-- Supplied records follows --
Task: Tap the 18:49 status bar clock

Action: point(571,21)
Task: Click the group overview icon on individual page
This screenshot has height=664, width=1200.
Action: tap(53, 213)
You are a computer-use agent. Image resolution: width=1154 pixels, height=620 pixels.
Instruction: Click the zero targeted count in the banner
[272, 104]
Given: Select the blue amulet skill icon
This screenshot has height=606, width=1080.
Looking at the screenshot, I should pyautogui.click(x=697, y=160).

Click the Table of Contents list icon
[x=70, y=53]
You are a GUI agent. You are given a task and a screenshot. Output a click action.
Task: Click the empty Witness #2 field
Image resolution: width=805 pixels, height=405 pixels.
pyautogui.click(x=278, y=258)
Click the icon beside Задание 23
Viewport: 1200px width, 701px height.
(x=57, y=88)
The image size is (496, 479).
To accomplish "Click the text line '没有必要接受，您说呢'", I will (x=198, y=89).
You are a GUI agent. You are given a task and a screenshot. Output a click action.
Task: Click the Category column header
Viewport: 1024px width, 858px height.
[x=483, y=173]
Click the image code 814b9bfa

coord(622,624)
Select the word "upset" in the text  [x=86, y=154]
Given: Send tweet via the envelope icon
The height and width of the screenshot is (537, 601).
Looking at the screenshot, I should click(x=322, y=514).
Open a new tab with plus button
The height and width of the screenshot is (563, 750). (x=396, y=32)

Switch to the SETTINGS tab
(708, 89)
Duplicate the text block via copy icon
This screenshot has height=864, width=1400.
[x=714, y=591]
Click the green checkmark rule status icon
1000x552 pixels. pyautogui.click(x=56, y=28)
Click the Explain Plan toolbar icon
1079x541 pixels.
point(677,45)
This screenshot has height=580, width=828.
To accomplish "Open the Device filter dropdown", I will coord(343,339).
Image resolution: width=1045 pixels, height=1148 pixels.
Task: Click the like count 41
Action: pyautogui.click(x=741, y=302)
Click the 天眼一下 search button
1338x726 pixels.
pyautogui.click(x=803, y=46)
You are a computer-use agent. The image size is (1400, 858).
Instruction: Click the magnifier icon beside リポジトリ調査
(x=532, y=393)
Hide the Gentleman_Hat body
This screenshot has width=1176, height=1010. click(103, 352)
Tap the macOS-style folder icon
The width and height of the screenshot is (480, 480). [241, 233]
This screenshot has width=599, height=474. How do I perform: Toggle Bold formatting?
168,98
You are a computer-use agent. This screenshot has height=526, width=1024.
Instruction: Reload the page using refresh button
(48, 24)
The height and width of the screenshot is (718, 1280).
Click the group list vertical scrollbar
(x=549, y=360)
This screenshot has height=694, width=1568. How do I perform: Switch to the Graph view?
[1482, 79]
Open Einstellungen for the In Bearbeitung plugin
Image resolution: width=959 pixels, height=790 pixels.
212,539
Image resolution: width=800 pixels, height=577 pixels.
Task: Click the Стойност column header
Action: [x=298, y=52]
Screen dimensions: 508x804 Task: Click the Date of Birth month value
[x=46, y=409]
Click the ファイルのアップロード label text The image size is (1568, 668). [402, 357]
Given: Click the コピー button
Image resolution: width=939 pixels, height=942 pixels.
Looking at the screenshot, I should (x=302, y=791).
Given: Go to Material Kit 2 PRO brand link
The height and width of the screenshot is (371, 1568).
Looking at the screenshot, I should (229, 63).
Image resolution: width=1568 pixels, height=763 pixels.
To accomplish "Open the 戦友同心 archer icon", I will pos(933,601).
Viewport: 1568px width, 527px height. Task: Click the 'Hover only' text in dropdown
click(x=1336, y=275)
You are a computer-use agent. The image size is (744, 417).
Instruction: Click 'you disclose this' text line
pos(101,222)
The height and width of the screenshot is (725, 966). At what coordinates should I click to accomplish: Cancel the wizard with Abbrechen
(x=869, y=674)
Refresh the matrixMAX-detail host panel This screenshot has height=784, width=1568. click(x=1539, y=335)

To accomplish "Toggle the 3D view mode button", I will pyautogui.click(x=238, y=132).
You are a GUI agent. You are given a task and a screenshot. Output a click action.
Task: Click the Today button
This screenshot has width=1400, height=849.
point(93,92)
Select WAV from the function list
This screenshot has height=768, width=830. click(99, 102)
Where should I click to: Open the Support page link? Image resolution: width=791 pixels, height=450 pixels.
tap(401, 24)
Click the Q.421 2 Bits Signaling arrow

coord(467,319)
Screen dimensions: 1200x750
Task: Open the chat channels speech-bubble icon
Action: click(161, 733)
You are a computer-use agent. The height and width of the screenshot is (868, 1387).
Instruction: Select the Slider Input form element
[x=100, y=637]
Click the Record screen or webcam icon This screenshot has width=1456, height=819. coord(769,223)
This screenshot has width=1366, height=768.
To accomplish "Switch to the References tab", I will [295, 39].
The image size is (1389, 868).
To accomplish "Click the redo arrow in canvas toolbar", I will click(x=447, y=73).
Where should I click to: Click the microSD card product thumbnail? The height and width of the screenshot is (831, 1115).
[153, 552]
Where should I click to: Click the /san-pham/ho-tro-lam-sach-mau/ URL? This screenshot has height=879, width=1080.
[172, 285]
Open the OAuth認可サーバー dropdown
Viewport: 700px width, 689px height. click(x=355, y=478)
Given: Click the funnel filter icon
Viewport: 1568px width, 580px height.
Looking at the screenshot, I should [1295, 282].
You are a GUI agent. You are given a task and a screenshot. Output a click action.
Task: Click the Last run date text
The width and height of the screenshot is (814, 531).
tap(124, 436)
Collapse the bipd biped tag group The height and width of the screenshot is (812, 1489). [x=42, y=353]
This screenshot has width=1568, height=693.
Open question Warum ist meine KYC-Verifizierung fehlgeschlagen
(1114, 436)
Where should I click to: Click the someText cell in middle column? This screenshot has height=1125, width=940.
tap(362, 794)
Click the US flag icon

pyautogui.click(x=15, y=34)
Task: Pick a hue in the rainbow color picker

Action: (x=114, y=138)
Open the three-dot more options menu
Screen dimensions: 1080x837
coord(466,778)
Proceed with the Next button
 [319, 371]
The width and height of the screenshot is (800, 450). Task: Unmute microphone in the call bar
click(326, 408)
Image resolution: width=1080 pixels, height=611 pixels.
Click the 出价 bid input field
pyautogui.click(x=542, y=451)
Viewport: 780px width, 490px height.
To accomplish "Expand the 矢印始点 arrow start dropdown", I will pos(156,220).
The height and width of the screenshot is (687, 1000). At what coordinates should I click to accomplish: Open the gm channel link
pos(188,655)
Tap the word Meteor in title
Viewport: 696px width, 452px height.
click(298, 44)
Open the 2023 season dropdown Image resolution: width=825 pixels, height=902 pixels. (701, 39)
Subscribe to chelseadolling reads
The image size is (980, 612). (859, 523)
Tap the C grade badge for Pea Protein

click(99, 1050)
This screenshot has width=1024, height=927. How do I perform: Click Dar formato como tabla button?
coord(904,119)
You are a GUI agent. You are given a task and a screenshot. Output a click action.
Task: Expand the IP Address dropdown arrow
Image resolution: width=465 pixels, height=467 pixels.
-- Supplied records concluded --
Aim of the task — Restate each entry above word for word.

Exercise result —
Task: Tap the 18:49 status bar clock

Action: point(571,21)
Task: Click the group overview icon on individual page
This screenshot has height=664, width=1200.
Action: tap(53, 213)
You are a computer-use agent. Image resolution: width=1154 pixels, height=620 pixels.
Instruction: Click the zero targeted count in the banner
[272, 104]
Given: Select the blue amulet skill icon
This screenshot has height=606, width=1080.
Looking at the screenshot, I should pyautogui.click(x=697, y=160).

Click the Table of Contents list icon
[x=70, y=53]
You are a GUI agent. You are given a task and a screenshot. Output a click action.
Task: Click the empty Witness #2 field
Image resolution: width=805 pixels, height=405 pixels.
pyautogui.click(x=278, y=258)
Click the icon beside Задание 23
Viewport: 1200px width, 701px height.
(x=57, y=88)
The image size is (496, 479).
To accomplish "Click the text line '没有必要接受，您说呢'", I will (x=198, y=89).
You are a GUI agent. You are given a task and a screenshot. Output a click action.
Task: Click the Category column header
Viewport: 1024px width, 858px height.
[x=483, y=173]
Click the image code 814b9bfa

coord(622,624)
Select the word "upset" in the text  [x=86, y=154]
Given: Send tweet via the envelope icon
The height and width of the screenshot is (537, 601).
Looking at the screenshot, I should click(x=322, y=514).
Open a new tab with plus button
The height and width of the screenshot is (563, 750). (x=396, y=32)

Switch to the SETTINGS tab
(708, 89)
Duplicate the text block via copy icon
This screenshot has height=864, width=1400.
[x=714, y=591]
Click the green checkmark rule status icon
1000x552 pixels. pyautogui.click(x=56, y=28)
Click the Explain Plan toolbar icon
1079x541 pixels.
point(677,45)
This screenshot has height=580, width=828.
To accomplish "Open the Device filter dropdown", I will coord(343,339).
Image resolution: width=1045 pixels, height=1148 pixels.
Task: Click the like count 41
Action: pyautogui.click(x=741, y=302)
Click the 天眼一下 search button
1338x726 pixels.
pyautogui.click(x=803, y=46)
You are a computer-use agent. The image size is (1400, 858).
Instruction: Click the magnifier icon beside リポジトリ調査
(x=532, y=393)
Hide the Gentleman_Hat body
This screenshot has width=1176, height=1010. click(103, 352)
Tap the macOS-style folder icon
The width and height of the screenshot is (480, 480). [241, 233]
This screenshot has width=599, height=474. How do I perform: Toggle Bold formatting?
168,98
You are a computer-use agent. This screenshot has height=526, width=1024.
Instruction: Reload the page using refresh button
(48, 24)
The height and width of the screenshot is (718, 1280).
Click the group list vertical scrollbar
(x=549, y=360)
This screenshot has height=694, width=1568. How do I perform: Switch to the Graph view?
[1482, 79]
Open Einstellungen for the In Bearbeitung plugin
Image resolution: width=959 pixels, height=790 pixels.
212,539
Image resolution: width=800 pixels, height=577 pixels.
Task: Click the Стойност column header
Action: [x=298, y=52]
Screen dimensions: 508x804 Task: Click the Date of Birth month value
[x=46, y=409]
Click the ファイルのアップロード label text The image size is (1568, 668). [402, 357]
Given: Click the コピー button
Image resolution: width=939 pixels, height=942 pixels.
Looking at the screenshot, I should (x=302, y=791).
Given: Go to Material Kit 2 PRO brand link
The height and width of the screenshot is (371, 1568).
Looking at the screenshot, I should (229, 63).
Image resolution: width=1568 pixels, height=763 pixels.
To accomplish "Open the 戦友同心 archer icon", I will pos(933,601).
Viewport: 1568px width, 527px height. Task: Click the 'Hover only' text in dropdown
click(x=1336, y=275)
You are a computer-use agent. The image size is (744, 417).
Instruction: Click 'you disclose this' text line
pos(101,222)
The height and width of the screenshot is (725, 966). At what coordinates should I click to accomplish: Cancel the wizard with Abbrechen
(x=869, y=674)
Refresh the matrixMAX-detail host panel This screenshot has height=784, width=1568. click(x=1539, y=335)

To accomplish "Toggle the 3D view mode button", I will pyautogui.click(x=238, y=132).
You are a GUI agent. You are given a task and a screenshot. Output a click action.
Task: Click the Today button
This screenshot has width=1400, height=849.
point(93,92)
Select WAV from the function list
This screenshot has height=768, width=830. click(99, 102)
Where should I click to: Open the Support page link? Image resolution: width=791 pixels, height=450 pixels.
tap(401, 24)
Click the Q.421 2 Bits Signaling arrow

coord(467,319)
Screen dimensions: 1200x750
Task: Open the chat channels speech-bubble icon
Action: click(161, 733)
You are a computer-use agent. The height and width of the screenshot is (868, 1387).
Instruction: Select the Slider Input form element
[x=100, y=637]
Click the Record screen or webcam icon This screenshot has width=1456, height=819. coord(769,223)
This screenshot has width=1366, height=768.
To accomplish "Switch to the References tab", I will [295, 39].
The image size is (1389, 868).
To accomplish "Click the redo arrow in canvas toolbar", I will click(x=447, y=73).
Where should I click to: Click the microSD card product thumbnail? The height and width of the screenshot is (831, 1115).
[153, 552]
Where should I click to: Click the /san-pham/ho-tro-lam-sach-mau/ URL? This screenshot has height=879, width=1080.
[172, 285]
Open the OAuth認可サーバー dropdown
Viewport: 700px width, 689px height. click(x=355, y=478)
Given: Click the funnel filter icon
Viewport: 1568px width, 580px height.
Looking at the screenshot, I should [1295, 282].
You are a GUI agent. You are given a task and a screenshot. Output a click action.
Task: Click the Last run date text
The width and height of the screenshot is (814, 531).
tap(124, 436)
Collapse the bipd biped tag group The height and width of the screenshot is (812, 1489). [x=42, y=353]
This screenshot has width=1568, height=693.
Open question Warum ist meine KYC-Verifizierung fehlgeschlagen
(1114, 436)
Where should I click to: Click the someText cell in middle column? This screenshot has height=1125, width=940.
tap(362, 794)
Click the US flag icon

pyautogui.click(x=15, y=34)
Task: Pick a hue in the rainbow color picker

Action: (x=114, y=138)
Open the three-dot more options menu
Screen dimensions: 1080x837
coord(466,778)
Proceed with the Next button
 [319, 371]
The width and height of the screenshot is (800, 450). Task: Unmute microphone in the call bar
click(326, 408)
Image resolution: width=1080 pixels, height=611 pixels.
Click the 出价 bid input field
pyautogui.click(x=542, y=451)
Viewport: 780px width, 490px height.
To accomplish "Expand the 矢印始点 arrow start dropdown", I will pos(156,220).
The height and width of the screenshot is (687, 1000). At what coordinates should I click to accomplish: Open the gm channel link
pos(188,655)
Tap the word Meteor in title
Viewport: 696px width, 452px height.
click(298, 44)
Open the 2023 season dropdown Image resolution: width=825 pixels, height=902 pixels. (701, 39)
Subscribe to chelseadolling reads
The image size is (980, 612). (859, 523)
Tap the C grade badge for Pea Protein

click(99, 1050)
This screenshot has width=1024, height=927. How do I perform: Click Dar formato como tabla button?
coord(904,119)
You are a GUI agent. You are given a task and a screenshot. Output a click action.
Task: Expand the IP Address dropdown arrow
Image resolution: width=465 pixels, height=467 pixels.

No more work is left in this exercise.